If the claims of someone in an AlphV (BlackCat) subgroup known for social engineering skills are true — and vx-underground believes their source is credible, then …. words fail:
All ALPHV ransomware group did to compromise MGM Resorts was hop on LinkedIn, find an employee, then call the Help Desk. A company valued at $33,900,000,000 was defeated by a 10-minute conversation.
Twitter thread starts here.
MGM has not commented on these claims.
Update: From subsequent developments, including a statement by ALPHV on September 14, DataBreaches has questions about whether vx-underground was really contacted by someone from ALPHV or not.

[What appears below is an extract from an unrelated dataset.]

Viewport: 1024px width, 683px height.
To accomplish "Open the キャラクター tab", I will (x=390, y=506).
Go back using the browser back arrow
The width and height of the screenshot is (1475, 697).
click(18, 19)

ALPHV’s statement of September 14 states that prior to that statement, they had not contacted anyone about the MGM incident. Further, they criticized a Reuters story that claimed Reuters had spoken with someone from ALPHV, saying that Reuters had been pranked by someone on Telegram. Checking Reuter’s story, DataBreaches notes that they reported, “The group’s contact was provided to Reuters by a cybersecurity expert who runs an online repository of malware samples called “vx-underground”, and declined to be named.”
It sounds like vx-underground was contacted by someone who claimed to be ALPHV, and that vx-underground gave that contact info to Reuter’s reporter. vx-underground has not retracted its tweet or corresponding Telegram post, however. It thanked ALPHV for correcting one thing they attributed wrongly to vx-underground, but have not commented on ALPHV’s claims that they had not contacted anyone prior to the official statement.